Darren created GateWorld in 1999 and is the site's managing editor. He lives in the Seattle area with his wife and three spin-off Stargate fans.

View Comments

  • Thanks again for a great article Darren!

    Always a good start to my day when reading one of these essays :)

    But at this time, how sure are we to still get a new series?
    I've been wondering lately: what if the reason they're ghosting Brad Wright all these months is just because... there isn't anything going on behind the screens?

    What if there is just no interest in moving forward and making a new series, it's just lying around somewhere on someone's desk, collecting dust?

    • Thank you, DrMcKay! I'm glad my hard work is being enjoyed. :)

      I do think it is only a matter of time before Amazon does something with the Stargate brand ... whatever that something might be. It could be in canon, or it could be a reboot. They might call on Brad, or they might seek out new creatives with a different take on the formula. All that we as fans can do right now is try to make our voices heard -- constantly and unwaveringly -- about what we want.

      But Amazon paid a lot of money not only for MGM's back catalog but also for its intellectual property, to make new stuff with the likes of Bond, Rocky, Pink Panther, etc. etc. Stargate is still a high-profile IP.

      • Darren you do a great job, Lets keep up the pressure my friend. Amazon has to do something. This brand has as much love as Star Trek... The possibilities are endless. And as time has marched on, the the storylines are infinite. Keep up the great work.

  • Saw the original movie years ago, binged SG-1 last year, and now watching Atlantis. It's sad that we only have so many episodes to go and than the series terminates. At least this article gives me some small hope of a new series. Come on Amazon lets do this!

  • I'm loving the recent set of articles digging into the details of lost projects so I can learn about what their plots would have been. Thank you!

    • Thank you, Susan! I appreciate your reading and your support. I'm looking to do more of these pieces on the history of Stargate's production, now that it's been over a decade and so many newcomers have found the shows on streaming and don't know the ins and outs of their production.

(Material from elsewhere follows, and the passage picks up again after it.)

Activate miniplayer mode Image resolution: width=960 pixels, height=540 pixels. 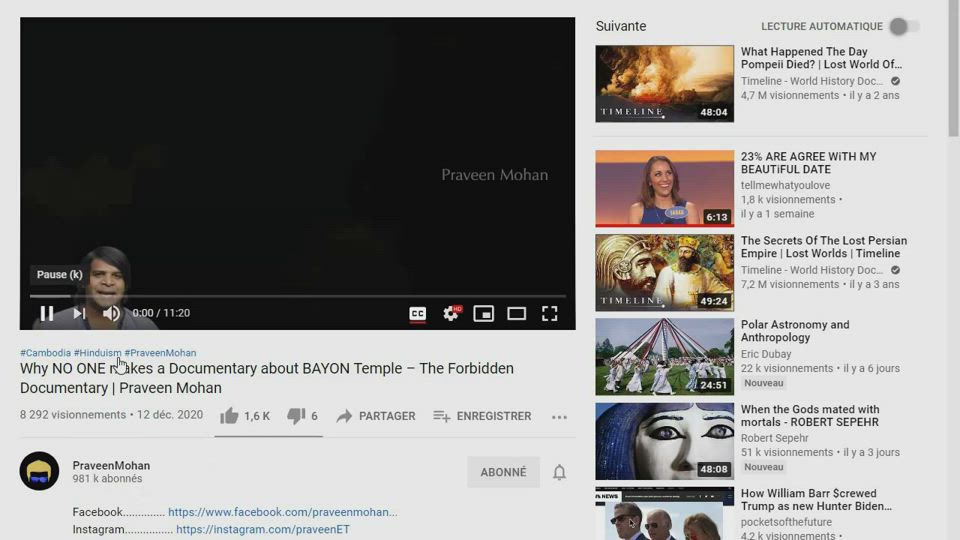tap(484, 313)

  • An excellent story, thank you Darren for keeping the flame burning. I don't know how many times I can rewatch SG series, but so far, it never gets old. Lets hope Amazon sees how well all the Star Trek and Star Wars reboots are doing and realizes Stargate could outdo them

  • Interesting read thank you for the great insights! I hope the powers that be at MGM & Amazon do us fans right and open back up the gate!

  • I wondering how the Rings of Power will impact a potential Stargate revival. My understanding is that show has not lived up to hopes, either with fans or with Amazon (in terms of performance). Perhaps, though, Amazon will want to recoup lost profits with a proven commodity, build-in fan-base, and a budget that doesn't need to be one billion dollars.

    • I agree with This 100%. Do we want a Woke version of Stargate? I definitely do not and that is likely what would happen even with Brad Right's best intentions.
      I was gutted when SGU was cancelled, as well as the unfinished Atlantis. Star Trek is not really Star Trek anymore. I thoroughly enjoyed Rings of power, but I am not a Tolkien die-hard, it's been renewed for another season anyway.